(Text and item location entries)
^^^^
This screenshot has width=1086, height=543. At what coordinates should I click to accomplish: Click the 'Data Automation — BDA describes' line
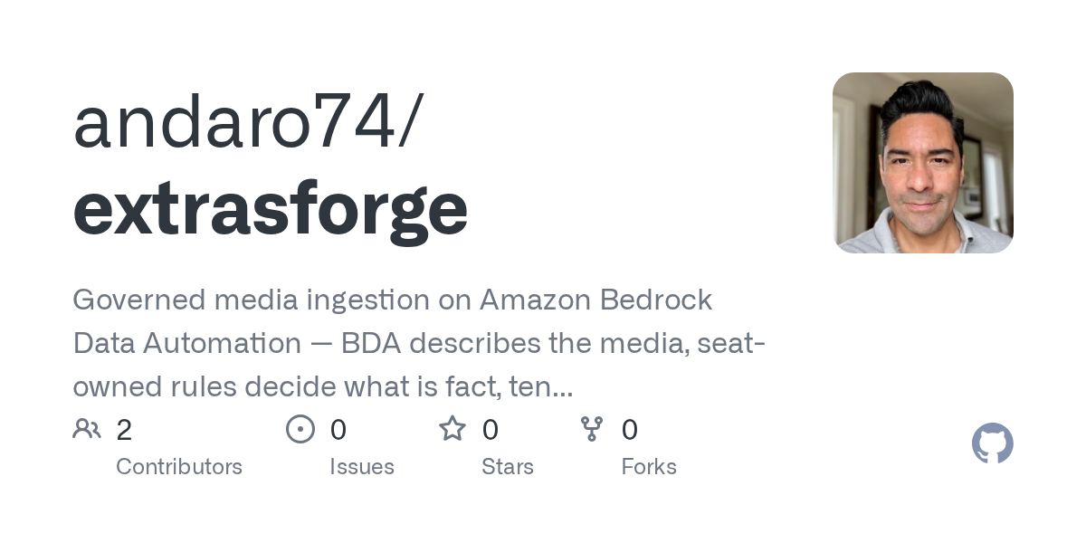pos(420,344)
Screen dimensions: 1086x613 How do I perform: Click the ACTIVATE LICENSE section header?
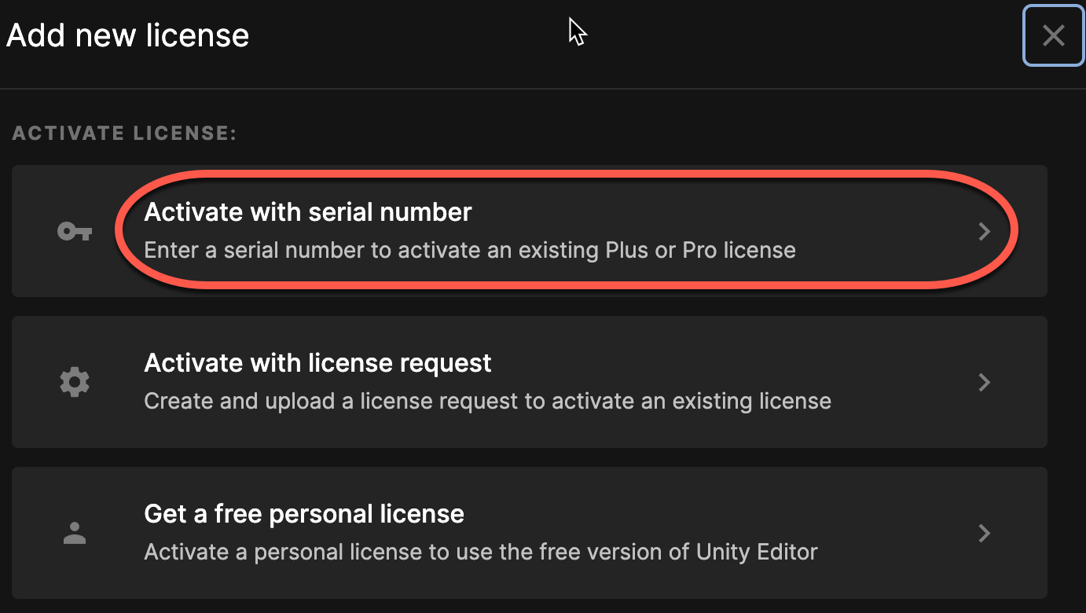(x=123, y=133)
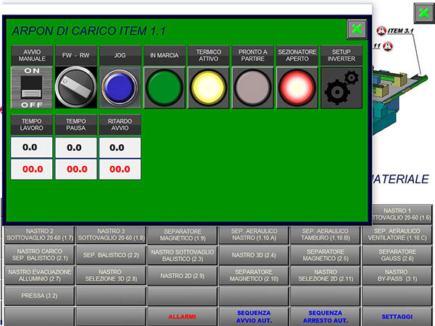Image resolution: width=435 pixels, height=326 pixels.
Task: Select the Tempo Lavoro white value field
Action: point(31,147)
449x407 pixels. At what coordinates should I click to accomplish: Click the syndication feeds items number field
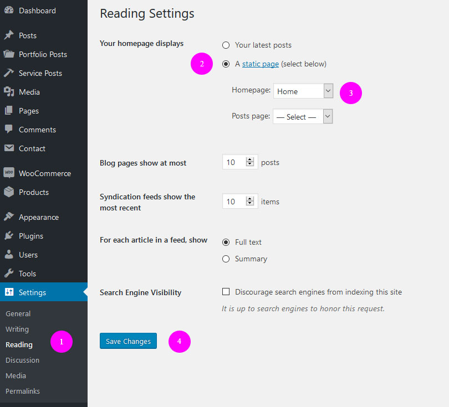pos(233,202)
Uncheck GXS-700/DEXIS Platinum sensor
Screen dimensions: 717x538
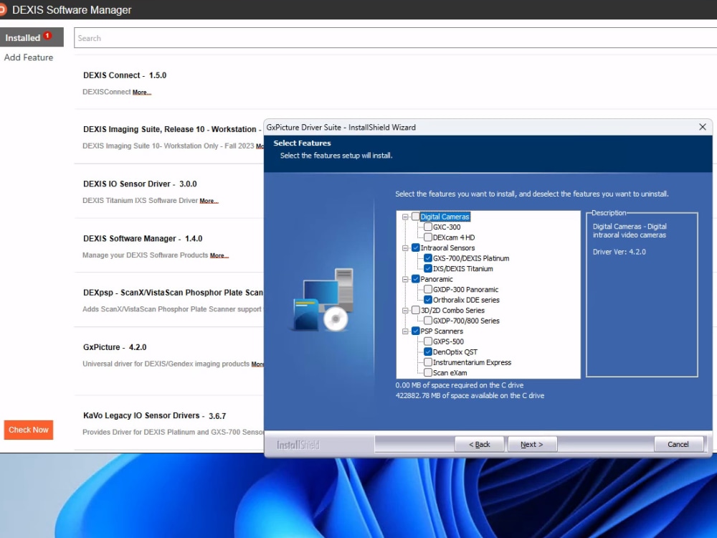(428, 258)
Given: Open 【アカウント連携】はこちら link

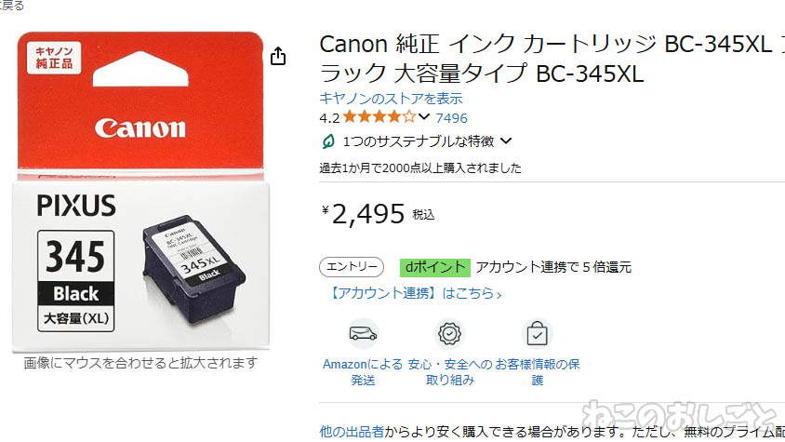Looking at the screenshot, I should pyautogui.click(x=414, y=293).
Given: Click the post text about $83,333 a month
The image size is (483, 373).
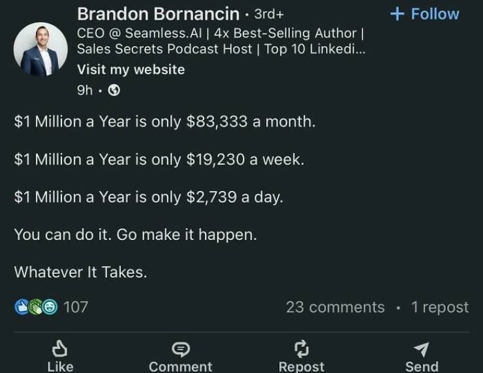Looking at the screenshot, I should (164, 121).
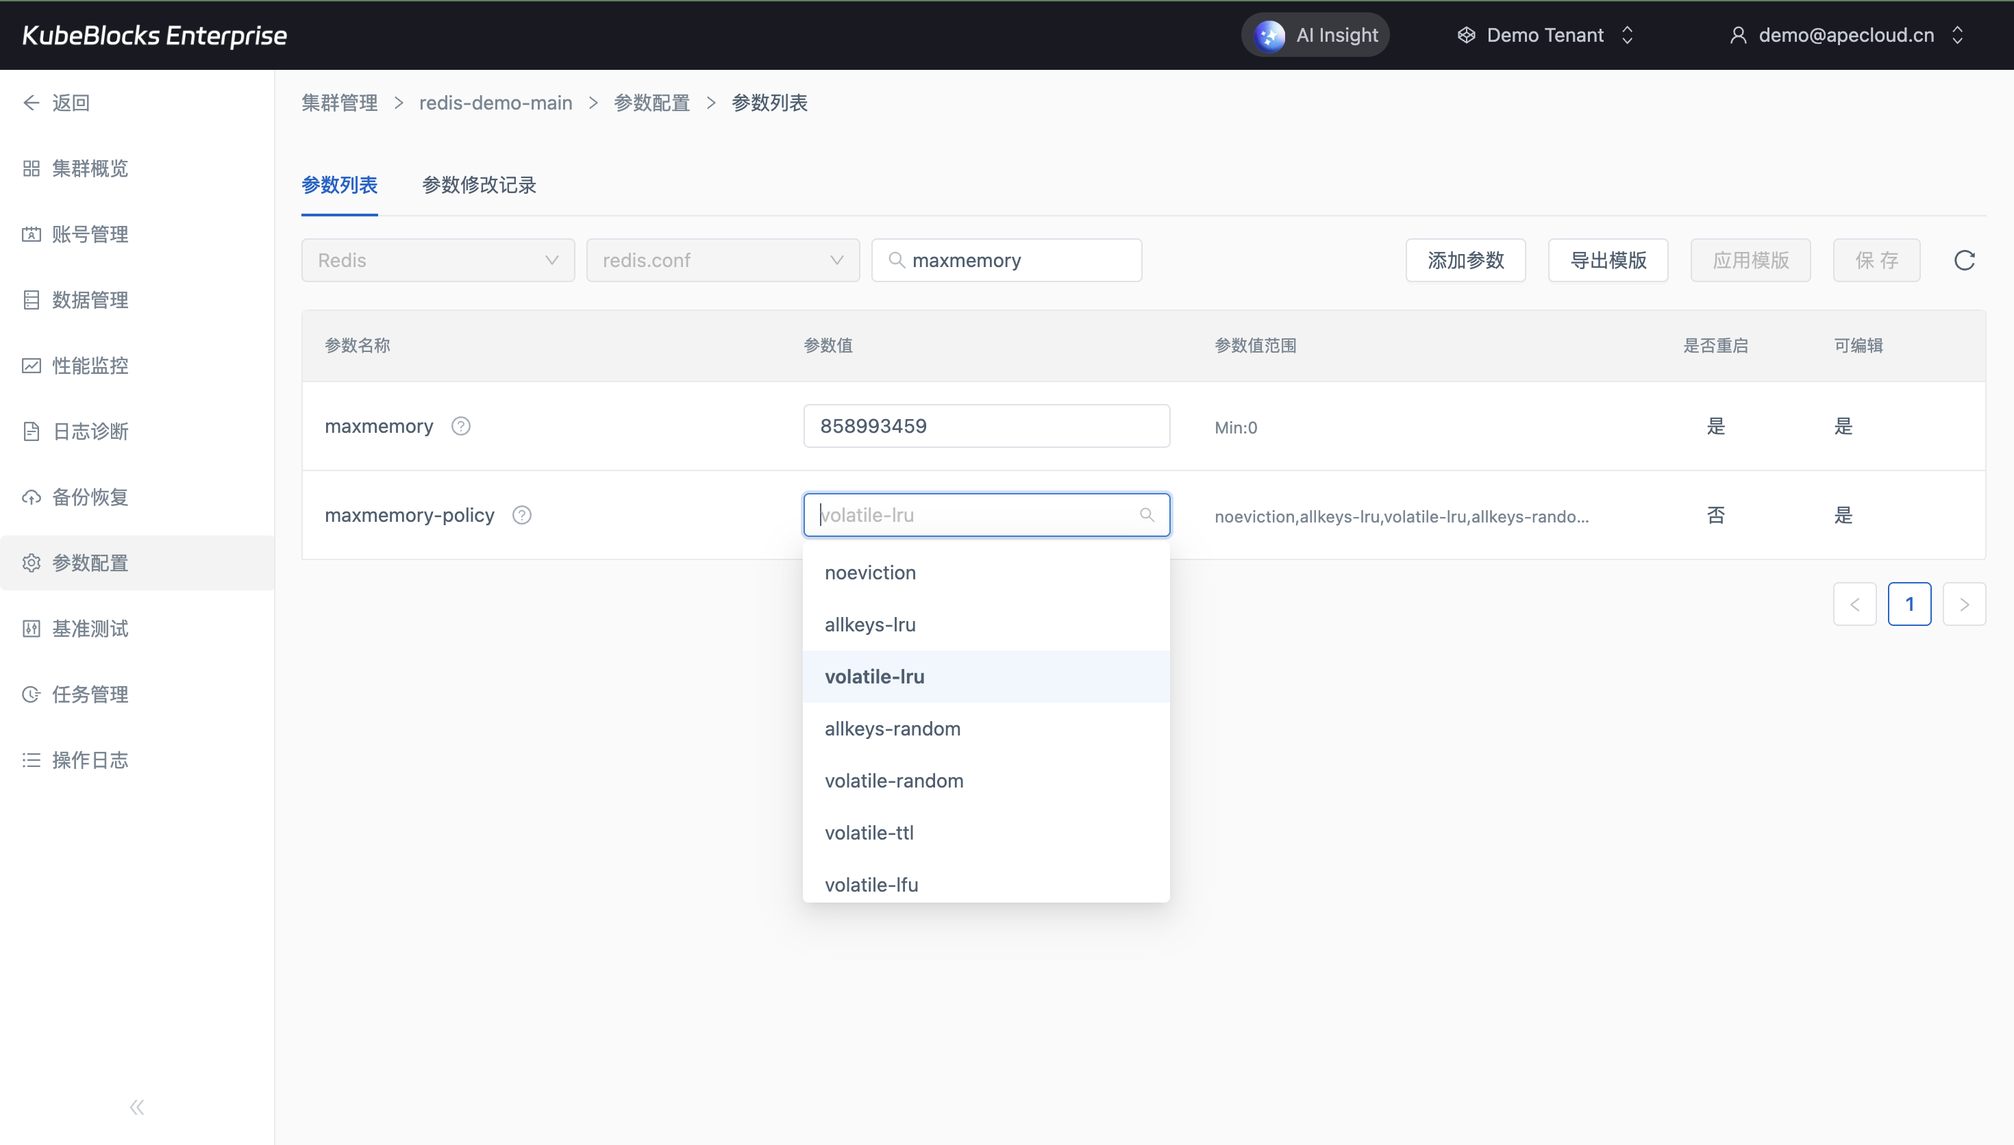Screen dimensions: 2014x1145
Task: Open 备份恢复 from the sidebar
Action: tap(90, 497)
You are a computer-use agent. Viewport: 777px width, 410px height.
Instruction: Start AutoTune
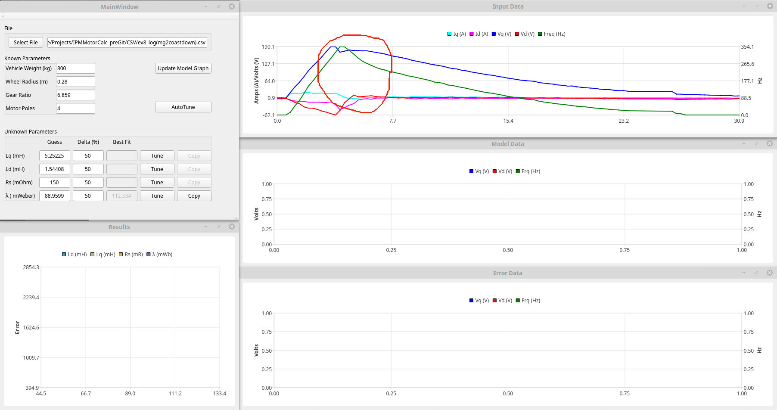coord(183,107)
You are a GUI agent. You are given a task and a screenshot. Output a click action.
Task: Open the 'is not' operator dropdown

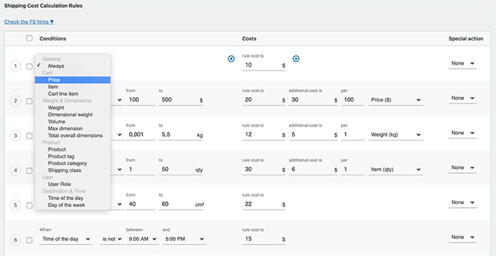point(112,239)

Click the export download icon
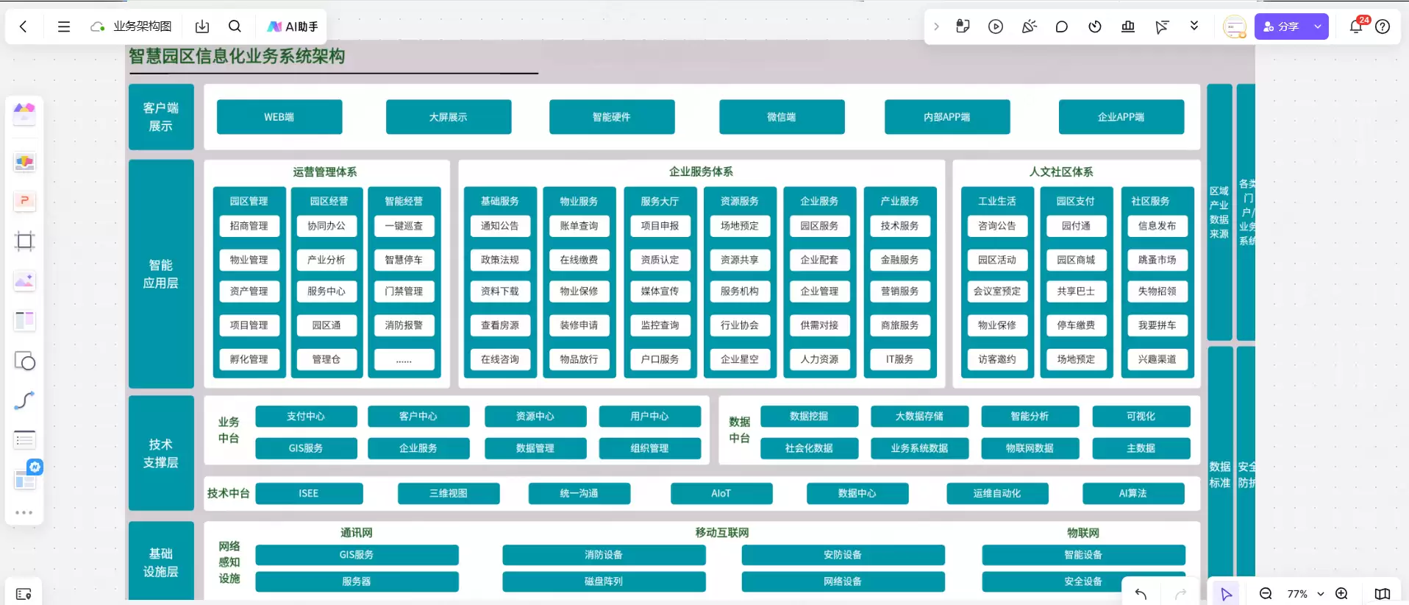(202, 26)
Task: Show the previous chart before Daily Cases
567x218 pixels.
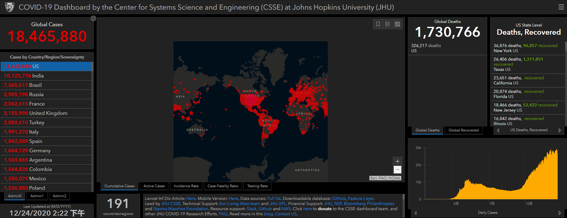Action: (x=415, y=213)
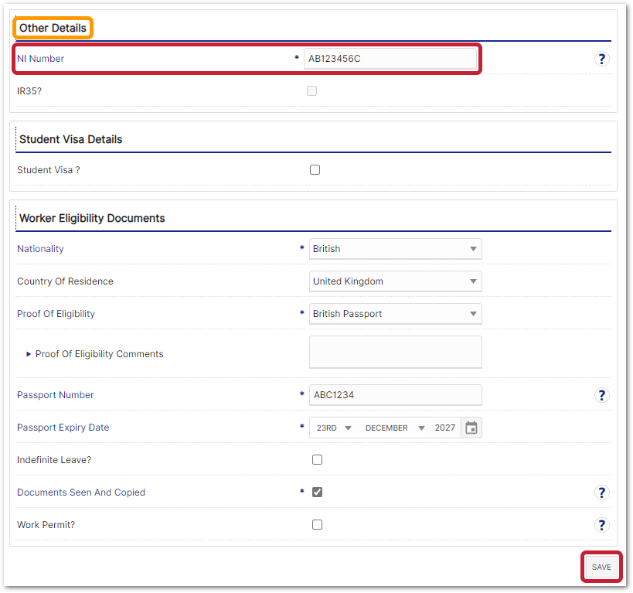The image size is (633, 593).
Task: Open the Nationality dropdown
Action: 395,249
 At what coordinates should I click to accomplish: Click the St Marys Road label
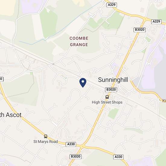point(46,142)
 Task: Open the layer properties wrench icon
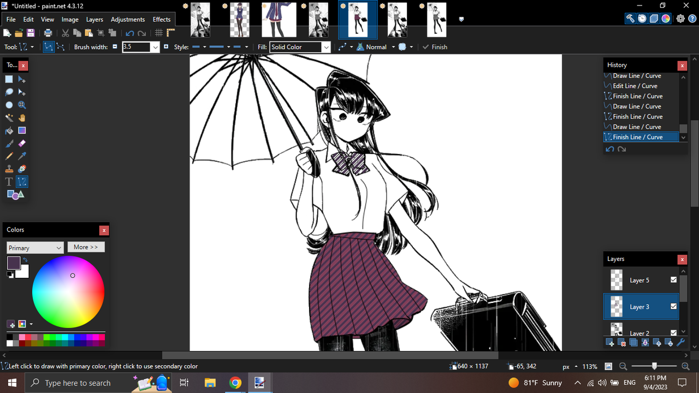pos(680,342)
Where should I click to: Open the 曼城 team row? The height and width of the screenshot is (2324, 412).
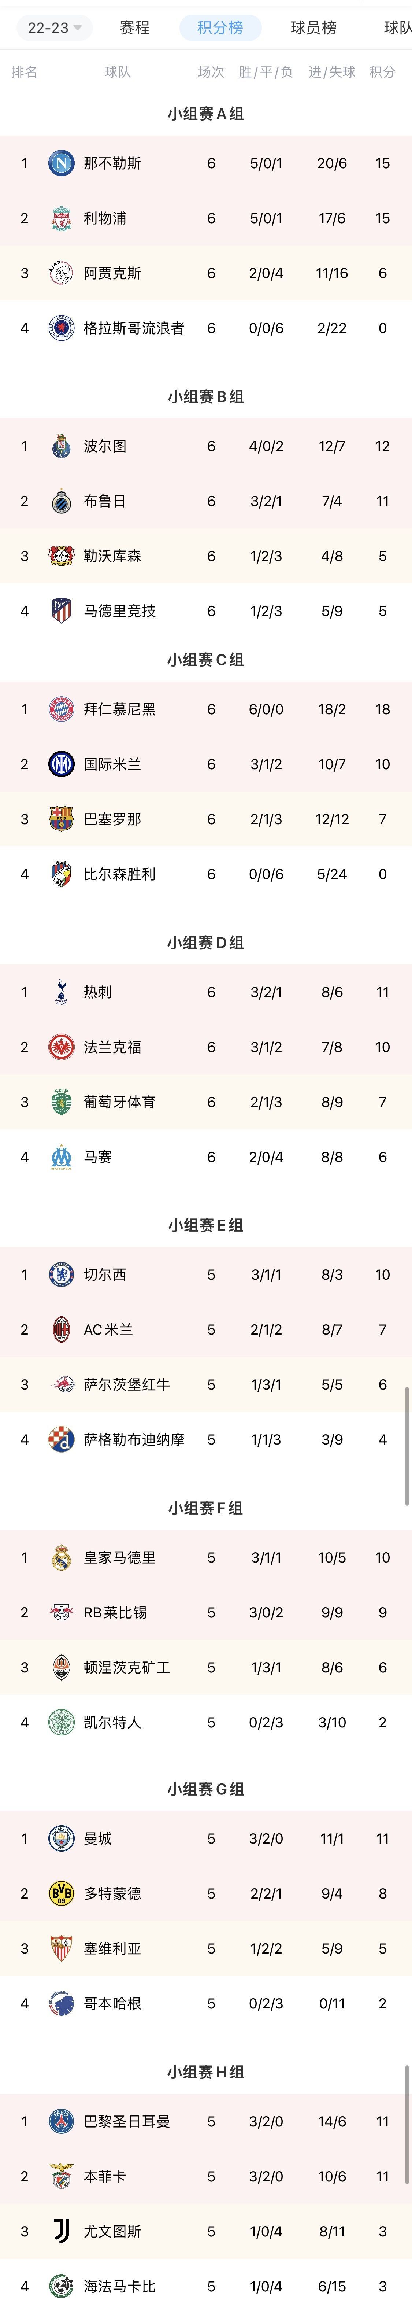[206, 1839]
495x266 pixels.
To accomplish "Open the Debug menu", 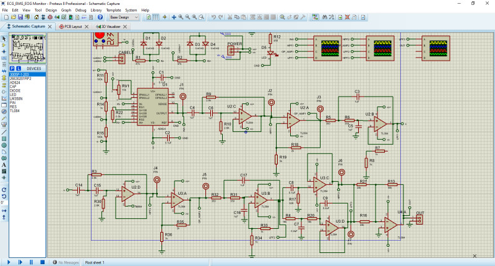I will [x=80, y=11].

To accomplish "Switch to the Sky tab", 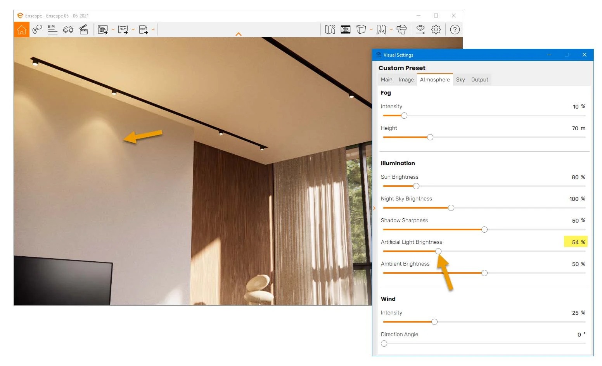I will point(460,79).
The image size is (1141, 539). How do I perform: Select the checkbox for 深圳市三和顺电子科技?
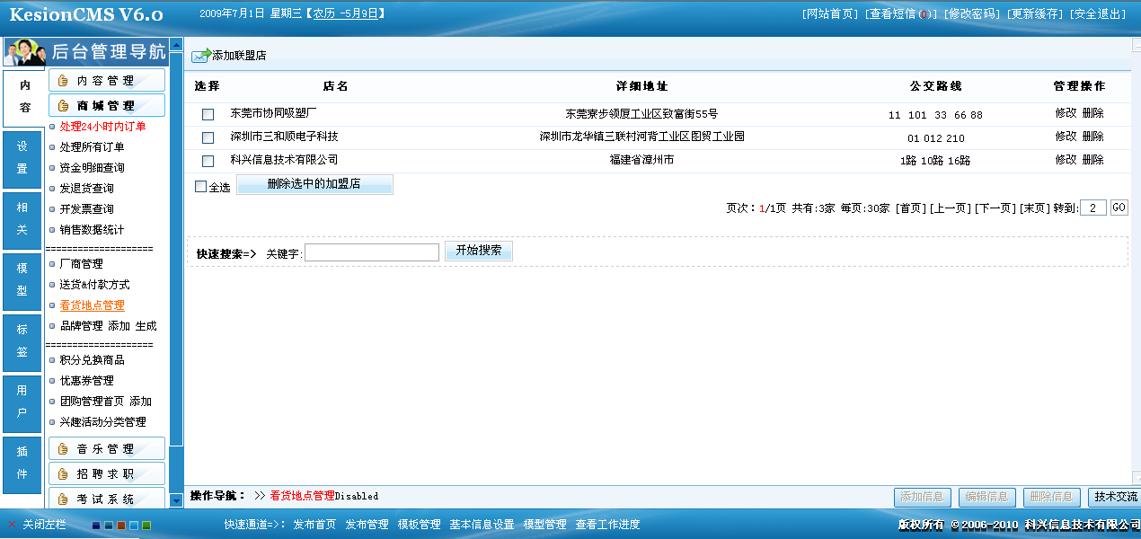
^^^^
- [Written problem]: Gather and copy out every line of the items above that contains the string "agent". Matching is case-sensitive.

- [Worked solution]:
You are a computer-use agent. Viewport: 777px width, 410px height.
You are a GUI agent. You are given a task and a screenshot. Output a click action.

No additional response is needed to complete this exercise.